Dari sekian banyak guru Imam Al-Bukhārī, Ibnu Hajar al-Asqalānī mengklasifikasi seluruh gurunya dalam 5 level, yaitu:
Pertama: guru-gurunya yang pernah belajar dari para tābiīn,
Kedua: guru-gurunya yang tidak meriwayatkan dari tsiqāt tābiīn,
Ketiga: guru-gurunya yang pernah belajar dari senior taba’u al-atbā’,
Keempat: guru-gurunya sekaligus teman-temannya yang selevel dengannya dalam menuntut ilmu,
Kelima: guru-gurunya yang merupakan murid-muridnya yang pernah ia mengambil hadis dari mereka.
Oleh karena itu, ada dua kata hikmah dari Imam Wakī’ dan Al-Bukārī:
عَن وَكِيعٍ قَالَ: لاَ يَكُوْنُ الرَّجُلُ عَالِمًا حَتَّى يُحَدِّثَ عَمَّنْ هُوَ فَوْقَهُ وَعَمَّنْ هُوَ مِثْلَهُ وَعَمَّنْ هُوَ دُوْنَهُ
وَعَن البُخَارِيّ أَنَّهُ قَالَ:لَا يَكُوْنُ الْمُحَدِّثُ كَامِلاً حَتَّى يَكْتُبَ عَمَّنْ هُوَ فَوْقَهُ وَعَمَّنْ هُوَ مِثْلَهُ وَعَمَّنْ هُوَ دُوْنَهُ
Imam Wakī’ berkata, “seseorang tidak akan mencapai puncak keilmuan, kecuali jika ia belajar dari orang yang di atas levelnya, orang yang selevel dengannya, bahkan orang yang di bawah levelnya.”
Imam Al-Bukhārī berkata, “seseorang tidak akan menjadi ahli hadis yang sempurna, kecuali jika ia belajar dari orang yang di atas levelnya, orang yang selevel dengannya, bahkan orang yang di bawah levelnya.”
Dalam tulisan singkat ini hanya akan disebutkan beberapa saja dari mereka, yaitu: Muhammad bin Abdillah al-anshārī, Makkī bin Ibrāhīm, Sulaimān bin Harb, Qutaibah bin Sa’īd, Ahmad bin Hambal (w. 241 H), Ishāq bi Ibrāhīm bin Rāhawaih (w. 248 H), Ali bin al-Madīnī (w. 234 H), dan masih banyak lainnya.
B. Karya-karya Imam Al-Bukhārī
Dari kesungguhan menuntut ilmu, banyaknya negeri ilmu yang dijelajahi, serta banyaknya guru yang dijumpai, Allah ﷻ mengaruniakan Imam Al-Bukhārī ilmu yang luas, pengetahun yang mendalam tentang ilmu agama, khususnya di konsentrasi hadīṡ.
Sudah menjadi tradisi di kalangan ulama terdahulu, bahwa ilmu yang mereka miliki merupakan amanah ilmiah dari Allah ﷻ yang harus dituangkan dalam sebuah karya ilmiah.

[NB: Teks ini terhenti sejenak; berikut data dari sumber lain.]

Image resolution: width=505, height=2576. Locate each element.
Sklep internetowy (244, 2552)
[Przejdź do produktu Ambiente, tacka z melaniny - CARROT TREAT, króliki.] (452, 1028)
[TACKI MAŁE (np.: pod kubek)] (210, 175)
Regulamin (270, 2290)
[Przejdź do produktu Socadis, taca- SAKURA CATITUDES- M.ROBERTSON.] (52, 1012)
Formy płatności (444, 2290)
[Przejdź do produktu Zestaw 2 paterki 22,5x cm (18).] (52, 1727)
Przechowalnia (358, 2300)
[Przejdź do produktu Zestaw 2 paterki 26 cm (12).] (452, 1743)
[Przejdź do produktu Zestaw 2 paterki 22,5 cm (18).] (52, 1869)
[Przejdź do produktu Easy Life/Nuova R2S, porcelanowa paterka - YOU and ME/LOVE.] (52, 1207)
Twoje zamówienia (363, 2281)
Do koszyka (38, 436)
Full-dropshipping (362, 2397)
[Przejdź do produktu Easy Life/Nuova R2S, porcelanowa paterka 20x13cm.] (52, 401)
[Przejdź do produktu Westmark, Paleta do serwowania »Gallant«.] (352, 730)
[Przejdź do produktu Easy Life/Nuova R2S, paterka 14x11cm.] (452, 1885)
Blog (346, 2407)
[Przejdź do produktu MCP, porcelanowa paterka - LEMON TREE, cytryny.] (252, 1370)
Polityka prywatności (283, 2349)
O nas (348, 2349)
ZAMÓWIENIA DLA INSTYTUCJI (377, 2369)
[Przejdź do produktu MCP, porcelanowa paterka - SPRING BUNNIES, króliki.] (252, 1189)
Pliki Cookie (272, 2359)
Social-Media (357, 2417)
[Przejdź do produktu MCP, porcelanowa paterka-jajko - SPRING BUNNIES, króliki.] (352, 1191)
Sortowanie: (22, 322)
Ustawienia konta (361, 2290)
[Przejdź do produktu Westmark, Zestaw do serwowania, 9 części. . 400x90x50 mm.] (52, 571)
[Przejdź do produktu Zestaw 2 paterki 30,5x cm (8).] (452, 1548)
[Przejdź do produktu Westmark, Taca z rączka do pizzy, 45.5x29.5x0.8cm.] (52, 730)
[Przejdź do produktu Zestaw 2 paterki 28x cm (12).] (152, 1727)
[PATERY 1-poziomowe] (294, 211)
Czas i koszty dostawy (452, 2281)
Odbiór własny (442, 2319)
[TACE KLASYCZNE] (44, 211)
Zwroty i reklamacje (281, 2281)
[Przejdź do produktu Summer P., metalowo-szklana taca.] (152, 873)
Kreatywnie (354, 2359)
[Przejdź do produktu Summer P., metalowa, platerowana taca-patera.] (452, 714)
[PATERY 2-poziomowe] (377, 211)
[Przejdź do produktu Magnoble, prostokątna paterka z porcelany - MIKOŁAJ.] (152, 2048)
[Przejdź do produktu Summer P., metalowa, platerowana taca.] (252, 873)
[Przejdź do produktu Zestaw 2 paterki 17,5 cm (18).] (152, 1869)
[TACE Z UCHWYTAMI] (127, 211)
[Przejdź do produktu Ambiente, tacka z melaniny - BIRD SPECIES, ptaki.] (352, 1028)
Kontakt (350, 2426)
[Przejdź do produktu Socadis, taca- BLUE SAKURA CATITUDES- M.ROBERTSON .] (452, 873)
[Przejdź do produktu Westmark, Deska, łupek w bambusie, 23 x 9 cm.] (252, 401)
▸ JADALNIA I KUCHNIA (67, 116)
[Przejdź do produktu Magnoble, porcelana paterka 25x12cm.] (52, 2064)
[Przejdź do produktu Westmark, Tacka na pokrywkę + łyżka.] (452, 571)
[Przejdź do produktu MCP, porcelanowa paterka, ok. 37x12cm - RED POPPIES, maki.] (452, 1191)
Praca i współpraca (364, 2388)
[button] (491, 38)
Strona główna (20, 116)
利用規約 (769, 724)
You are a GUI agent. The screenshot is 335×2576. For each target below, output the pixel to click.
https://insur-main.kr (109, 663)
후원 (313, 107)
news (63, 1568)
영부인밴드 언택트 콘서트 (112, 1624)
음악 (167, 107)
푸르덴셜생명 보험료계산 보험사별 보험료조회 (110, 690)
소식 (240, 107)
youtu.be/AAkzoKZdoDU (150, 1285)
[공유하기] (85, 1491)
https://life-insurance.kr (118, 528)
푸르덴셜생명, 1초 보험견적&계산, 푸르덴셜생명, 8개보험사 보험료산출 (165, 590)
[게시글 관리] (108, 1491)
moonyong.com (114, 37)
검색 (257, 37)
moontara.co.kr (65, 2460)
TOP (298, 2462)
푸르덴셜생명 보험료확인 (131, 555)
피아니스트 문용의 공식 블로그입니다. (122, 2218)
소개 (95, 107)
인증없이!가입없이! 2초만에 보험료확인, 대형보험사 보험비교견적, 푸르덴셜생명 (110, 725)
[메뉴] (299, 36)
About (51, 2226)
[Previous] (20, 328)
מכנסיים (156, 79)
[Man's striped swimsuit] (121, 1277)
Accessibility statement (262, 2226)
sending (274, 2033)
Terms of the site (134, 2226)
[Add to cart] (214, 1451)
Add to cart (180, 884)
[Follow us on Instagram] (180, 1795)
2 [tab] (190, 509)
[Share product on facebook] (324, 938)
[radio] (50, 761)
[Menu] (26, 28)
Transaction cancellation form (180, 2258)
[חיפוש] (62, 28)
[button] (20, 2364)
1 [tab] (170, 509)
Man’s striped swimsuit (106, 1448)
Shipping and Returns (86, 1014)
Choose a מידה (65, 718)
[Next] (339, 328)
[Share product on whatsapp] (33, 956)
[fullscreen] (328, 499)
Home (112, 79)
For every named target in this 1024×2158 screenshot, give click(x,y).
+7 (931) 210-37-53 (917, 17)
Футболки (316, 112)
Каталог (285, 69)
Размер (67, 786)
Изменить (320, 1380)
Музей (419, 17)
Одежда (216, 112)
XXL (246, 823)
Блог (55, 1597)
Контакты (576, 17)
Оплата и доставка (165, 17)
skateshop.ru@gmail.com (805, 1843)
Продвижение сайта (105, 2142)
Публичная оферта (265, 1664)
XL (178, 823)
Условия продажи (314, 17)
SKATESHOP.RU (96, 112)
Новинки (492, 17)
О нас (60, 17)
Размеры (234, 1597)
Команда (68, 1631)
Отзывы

Itulah yang dilakukan oleh Imam Al-Bukhārī terhadap ilmunya, sehingga lahir dari tangannya karya-karya ilmiah yang menjadi rujukan utama dari abad ke 3 hijriah hingga abad ini (abad ke 15 hijriah).
Di antara karya ilmiah Imam Al-Bukhārī adalah: Al-Jāmi’ al-shahīh al-Mukhtasar min umūr al-Rasūlillāh ﷺ wa sunanihi wa ayyāmihi (kitab ini dikenal dengan nama Shahīh al-Bukhārī), kitab ini masa penyelesaiannya adalah 16 tahun. Al-Tārīkh al-Kabīr, Al-dhu’afā’ al-shaghīr, Al-adab al-Mufrad, Al-qira’atu khalfa al-imām dan yang lainnya.
C. Ibadah dan Wara’ Imam Al-Bukhārī
Imam Al-Bukhārī merupakan seorang ulama rabbānī yang ilmu dan amalnya berjalan selaras, perbuatannya mencerminkan ketundukan yang sempurna kepada Allah ﷻ, memiliki jiwa sosial yang sangat tinggi, ia peduli dengan orang disekitarnya dan suka membantu murit-muritnya.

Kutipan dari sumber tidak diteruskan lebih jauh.